Hopper Storm Hackathon
On Saturday, I attended the Hopper Storm Hackathon at Notman House. My friend Victor from work asked me to go and hack for a few hours to learn a bit more and find out some more about what Hopper was and maybe win a prize.
Hopper (whose website I cannot find) offers a product called Storm that follows a map/reduce sort of process. Instead of running in batch like hadoop, Storm runs from a feed- most notably a social media feed like twitters firehose or any other massive data feed. For this hackathon we had a few feeds available to us, Victor and I picked up a third guy (George) and together we decided to pick something we knew we could finish in a day. We decided to visualize geotagged tweets ontop of google maps with the option of following tweets with certain hashtags. Not exactly a difficult project, but we knew we could get something running end to end in the timeframe we had.
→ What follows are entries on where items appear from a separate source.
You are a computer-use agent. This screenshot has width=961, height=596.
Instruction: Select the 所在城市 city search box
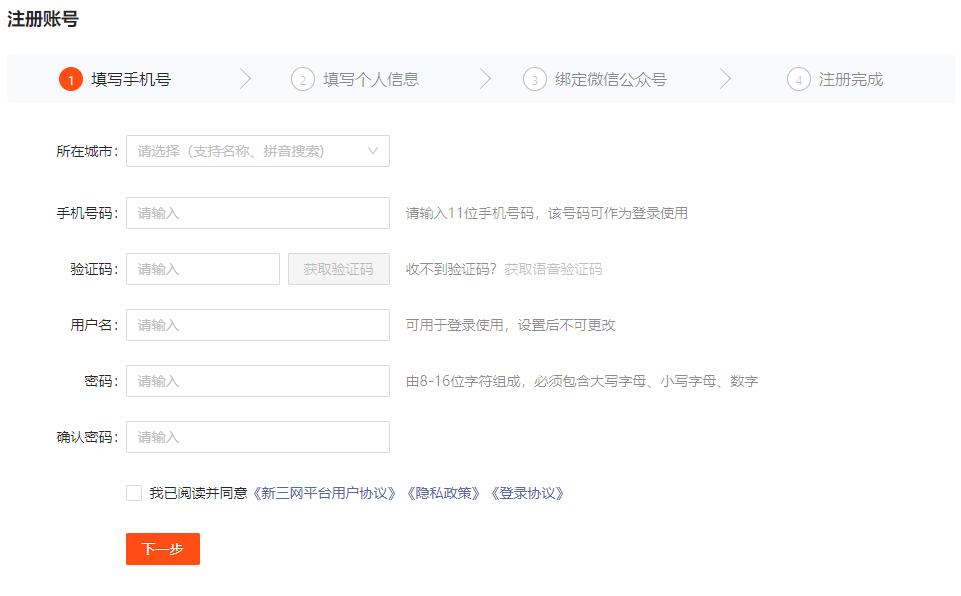tap(258, 151)
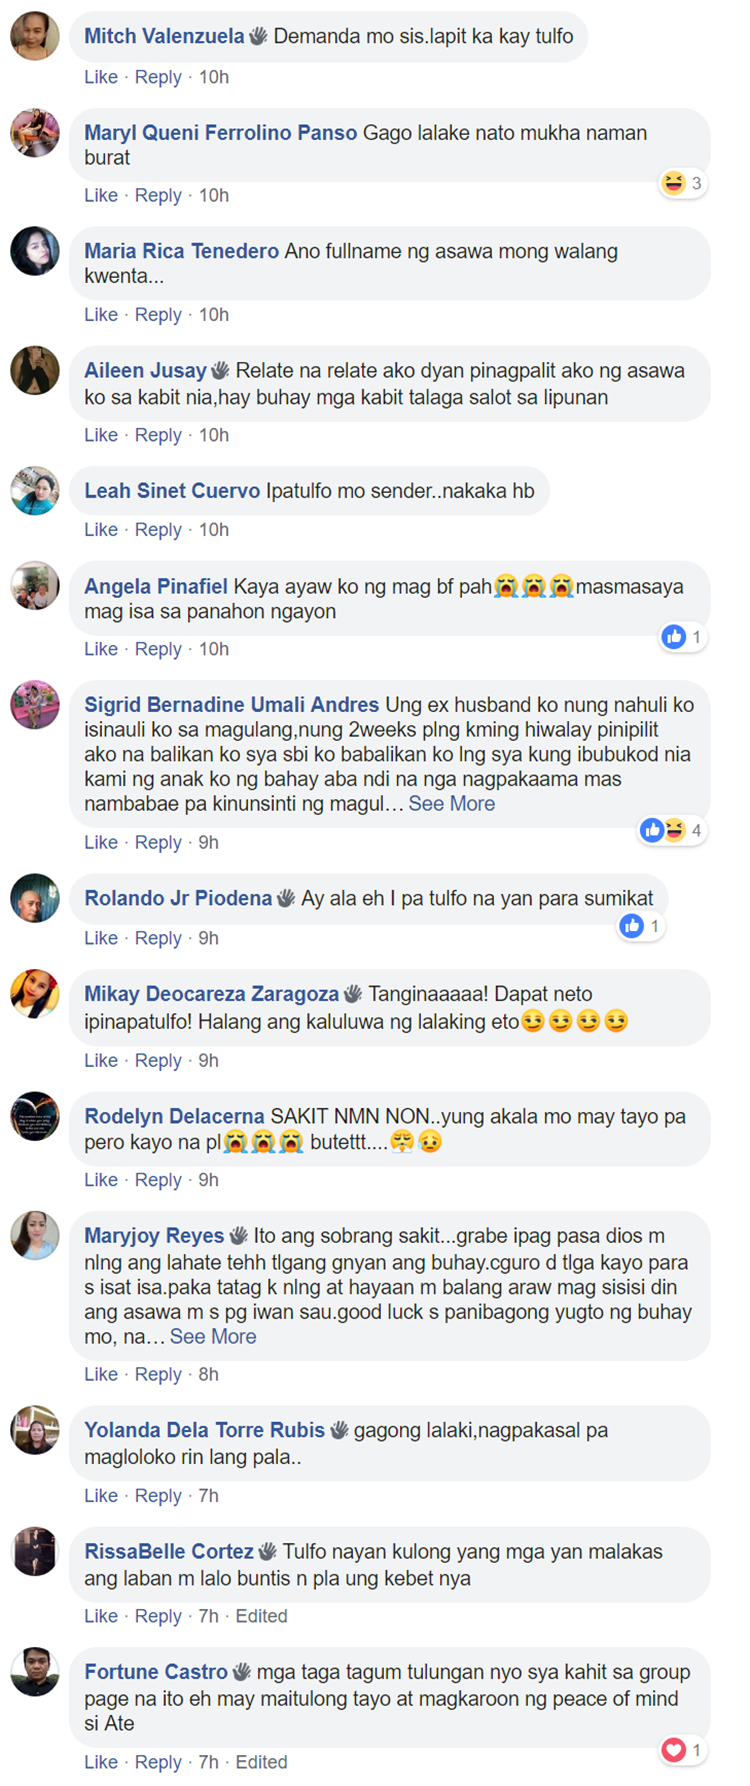The height and width of the screenshot is (1786, 750).
Task: Reply to Mikay Deocareza Zaragoza's comment
Action: (158, 1061)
The code provided by the Hopper team was all java examples (the Hopper team were all writing Scala) so we did our processing on their cluster then saved our results to a riak database provided by hopper (to which I must add, wow riak is easy...incredibly simple key/value store to connect to and query). Our frontend was some javascript to make an AJAX call to a python REST endpoint we were running that queried the riak database and just dumps the results back to the frontend. You can check the code on my github (its a real mess, but it was a hackathon- cut me some slack), but the final result was pretty cool.
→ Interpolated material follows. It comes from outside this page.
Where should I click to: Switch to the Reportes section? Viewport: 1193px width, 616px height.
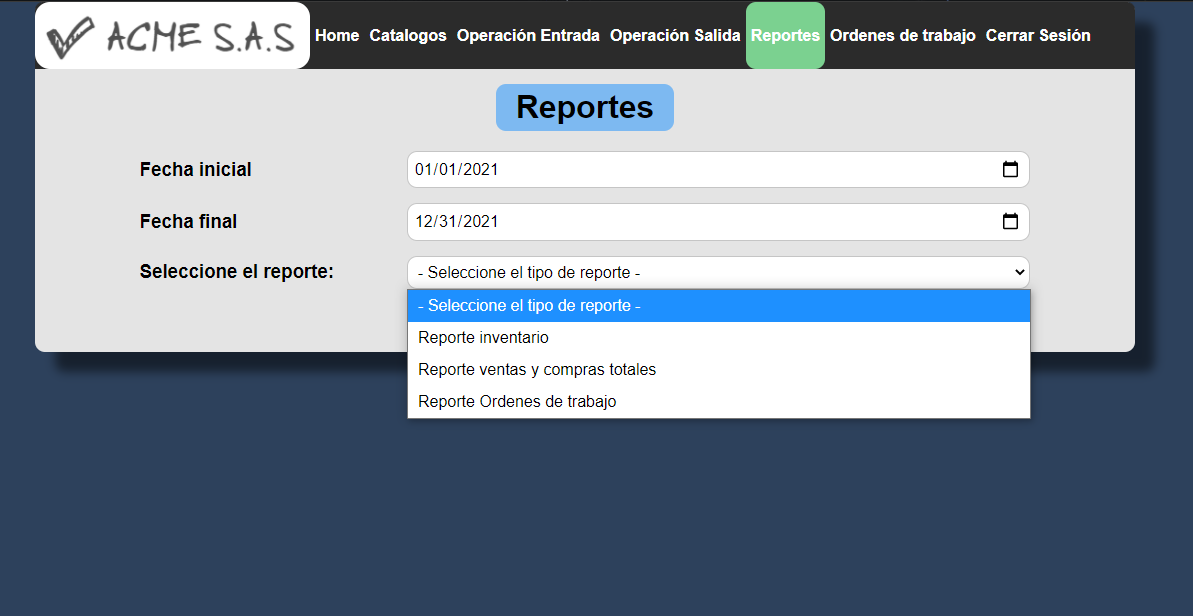[785, 35]
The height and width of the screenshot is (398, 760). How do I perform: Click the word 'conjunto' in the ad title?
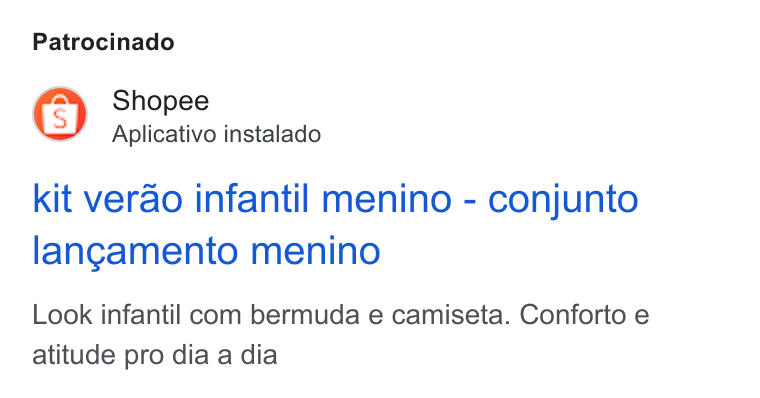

We were getting down to the end and trying to think of something to add in the last few minutes. There was a sales rep there from a company called Semantria that does sentiment analysis and natural language processing for big data. We thought a cool idea would have been to add sentiment analysis to tweets showing up in the same area and try to do some more classification and grouping to provide more info on the frontend than just tweets in the same location. Unfortunately we just didnt have time, but that would have been pretty damn cool.
Unfortunately we didn't win the hackathon (not that I'm surprised, we didn't exactly innovate). The winners did a pretty cool analysis of the twitter feed using finangle and redis to find youtube videos linked in tweets to find videos that are being shared by users and deciding whether they are trending. They managed to pick out some seemingly popular youtube videos (several popular k-pop songs) that had been linked a bunch. It would have been pretty cool as well to see some time analysis too- since anything linked 12 hours ahead or behind us will be big in Korea or Southeast Asia.
Etiher way it was a fun day! Definitely inspirational.